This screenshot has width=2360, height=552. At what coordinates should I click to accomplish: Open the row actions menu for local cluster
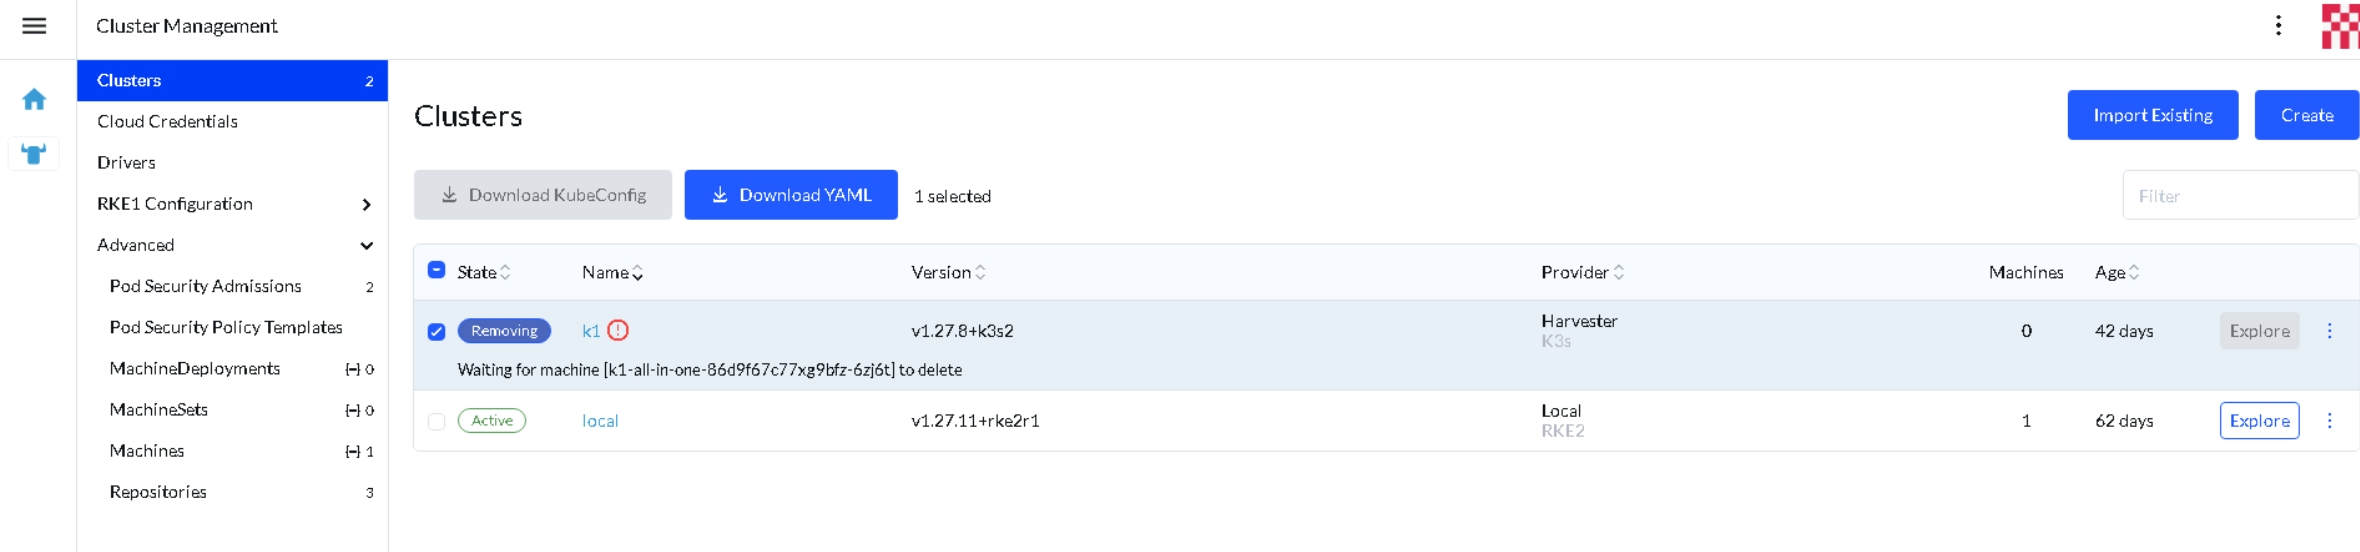(2329, 421)
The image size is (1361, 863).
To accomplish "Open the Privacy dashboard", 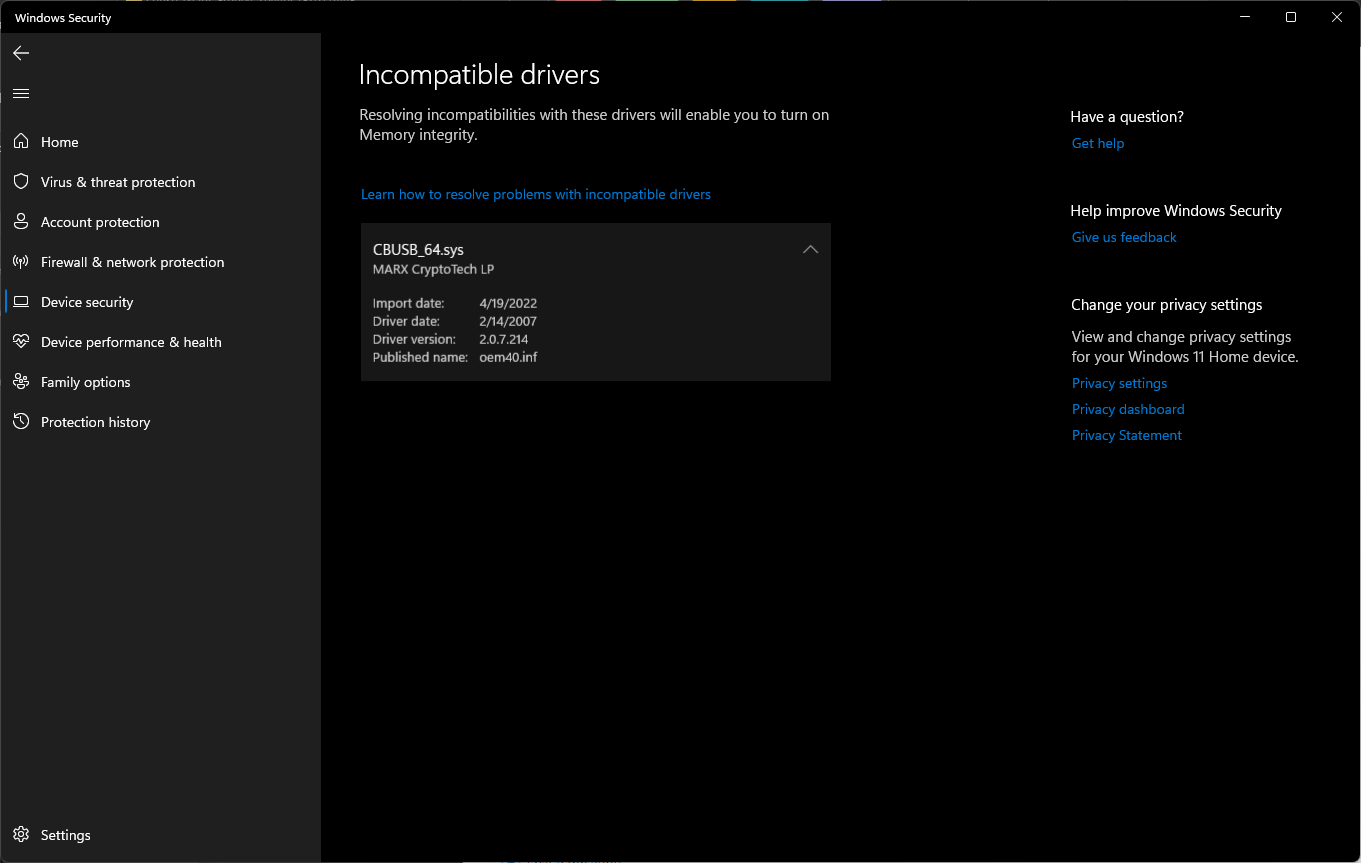I will (1127, 409).
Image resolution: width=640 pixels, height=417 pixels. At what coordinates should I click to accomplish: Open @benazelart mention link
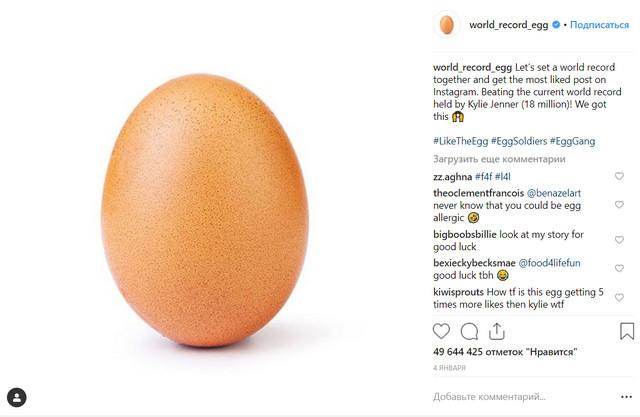tap(554, 193)
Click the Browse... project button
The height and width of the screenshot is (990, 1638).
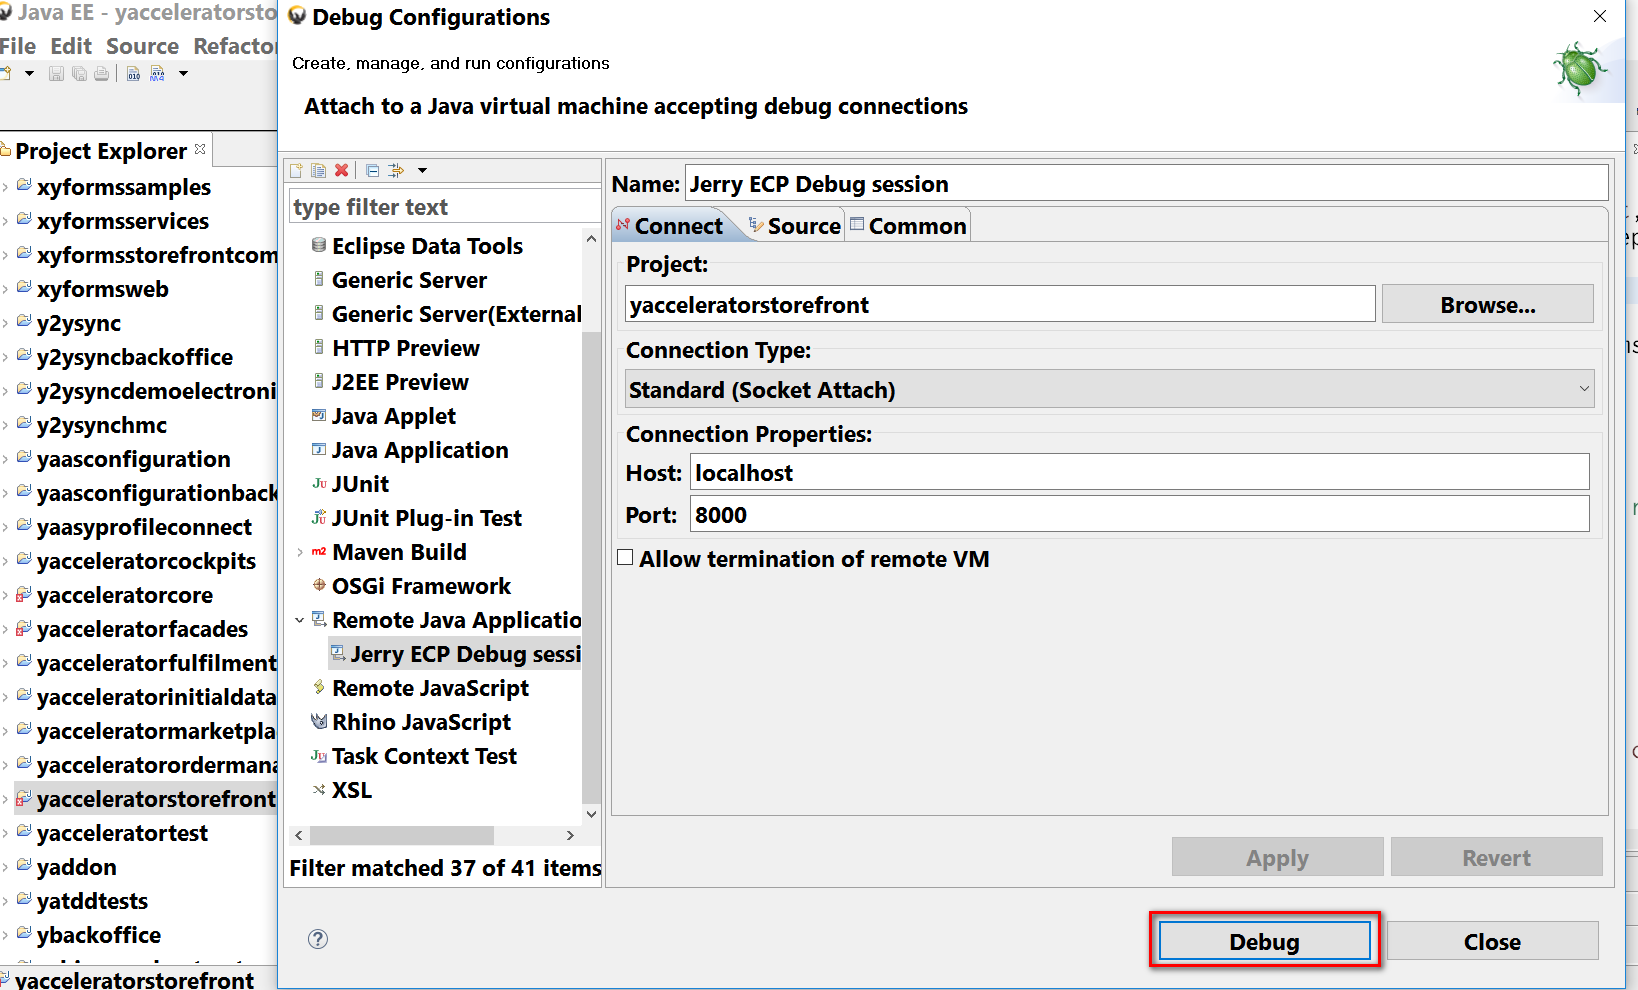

┄┄┄┄┄┄┄┄┄┄

**Directions for this task**. Starting with the line containing "Click the Browse... project button" and going on through the end of the records, write the lines again with "screenshot" swapped for "image" and nothing else changed. Leave the pictures out.

**Exercise result**.
Click the Browse... project button
The height and width of the image is (990, 1638).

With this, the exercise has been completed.